Analyst: Debbie Kong (03242025) (Medical Records Coder II - E306)
Medical Records Coder II (248896)
Remote Medical Auditor Job
At Duke Health, we're driven by a commitment to compassionate care that changes the lives of patients, their loved ones, and the greater community. No matter where your talents lie, join us and discover how we can advance health together.
About Duke Health's Patient Revenue Management Organization
Pursue your passion for caring with the Patient Revenue Management Organization, which is Duke Health's fully integrated, centralized revenue cycle organization that supports the entire health system in streamlining the revenue cycle. This includes scheduling, registration, coding, billing, and other essential revenue functions.
This position is 100% remote. All Duke University remote workers must reside in one of the following states: North Carolina, Virginia, South Carolina, Tennessee, Florida, and Texas.
*Now offering a ***$10,000.00 Commitment Bonus (4 equal installments over 24 months- 6-month increments)
The Medical Records Coder II is a certified Coder. Coordinate or review the work of subordinate employees and assist with the training and continuing education programs. Code medical records utilizing ICD-10-CM and CPT-4 coding conventions. Review the medical record to ensure specific diagnoses, procedures, and appropriate/optimal reimbursement for hospital and/or professional charges. Abstract information from medical records following established methods and procedures.
Review the complex (problematic coding that needs research and reference checking) medical records and accurately code the primary and secondary diagnoses and procedures using ICD-10-CM and/or CPT coding conventions.
Coordinate/review the work of designated employees. Ensure quality and quantity of work performed through regular audits.
Assist with research, development, and presentation of continuing education programs in areas of specialization.
Review medical record documentation and accurately code the primary and secondary diagnoses and procedures using ICD-10-CM and CPT-4 coding conventions. Sequence the diagnoses and procedures using coding guidelines. Ensure the DRG/APC assignment is accurate. Abstract and compile data from medical records for appropriate and optimal reimbursement for hospital and/or professional charges.
Consult with and educate physicians on coding practices and conventions to provide detailed coding information. Communicate with nursing and ancillary services personnel for needed documentation for accurate coding.

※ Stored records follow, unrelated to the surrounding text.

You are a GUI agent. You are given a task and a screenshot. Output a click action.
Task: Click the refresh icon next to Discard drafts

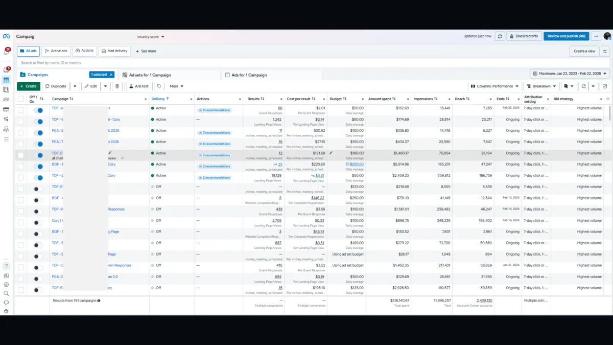[500, 36]
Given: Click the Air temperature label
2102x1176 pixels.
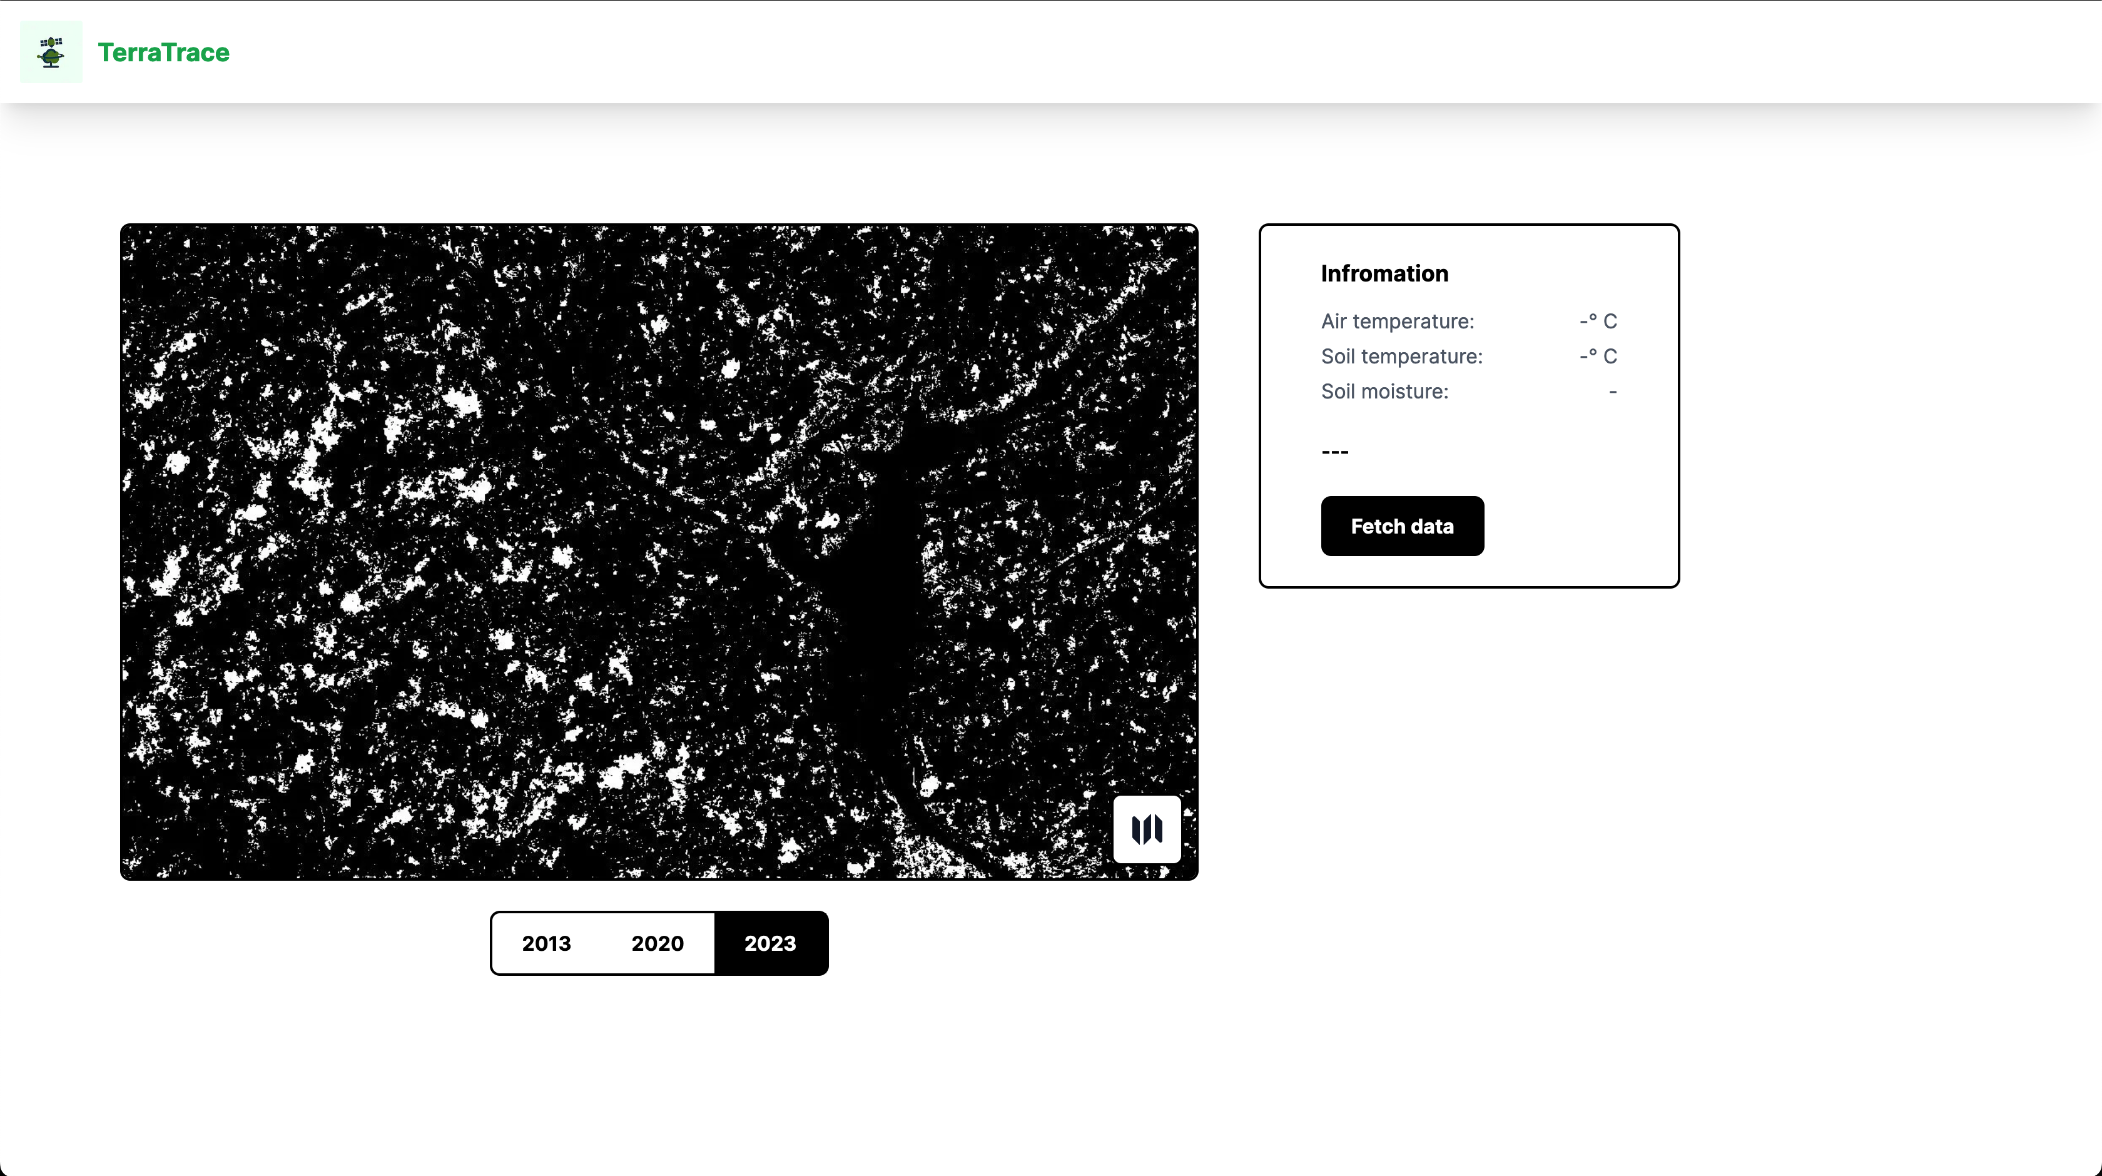Looking at the screenshot, I should click(1397, 322).
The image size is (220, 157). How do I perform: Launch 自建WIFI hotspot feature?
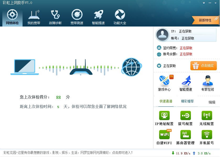point(165,137)
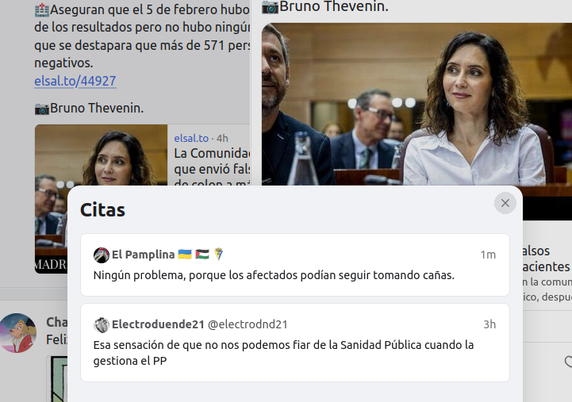Close the Citas dialog
This screenshot has width=572, height=402.
[505, 203]
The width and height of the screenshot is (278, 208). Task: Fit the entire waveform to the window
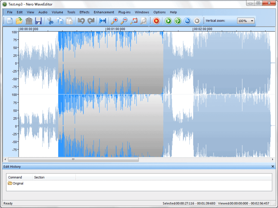[x=103, y=21]
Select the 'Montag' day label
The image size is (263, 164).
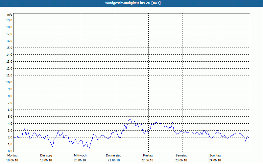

Maintain a thorough understanding of anatomy and physiology, medical terminology, disease processes, and surgical techniques through participation in continuing education programs to effectively apply ICD-10-CM and CPT-4 coding guidelines to inpatient and outpatient diagnoses and procedures.
Maintain a thorough understanding of medical record practices, standards, and regulations, Joint Commission on Accreditation of Health Organizations (JCAHO), Health Care and Finance Administration (HCFA), the Medical Review of North Carolina (MRNC), etc.
Assist with special projects as required.
Perform other related duties incidental to the work described herein.
Minimum Qualifications Education
High school diploma required.
Experience
RHIA certification: no experience required RHIT certification: no experience required CCS certification: one year of coding experience required CPC or HCS-D certification: two years of coding experience required
Degrees, licenses, and certifications
Must hold one of the following active/current certifications: Registered Health Information Administrator (RHIA) Hospital Coding Registered Health Information Technician (RHIT) Hospital Coding Certified Coding Specialist (CCS) Hospital Coding Certified Professional Coder (CPC) Homecare Coding Specialist-Diagnosis (HCS-D) Homecare Coding
Duke is an Affirmative Action/Equal Opportunity Employer committed to providing employment opportunity without regard to an individual's age, color, disability, gender, gender expression, gender identity, genetic information, national origin, race, religion, sex, sexual orientation, or veteran status.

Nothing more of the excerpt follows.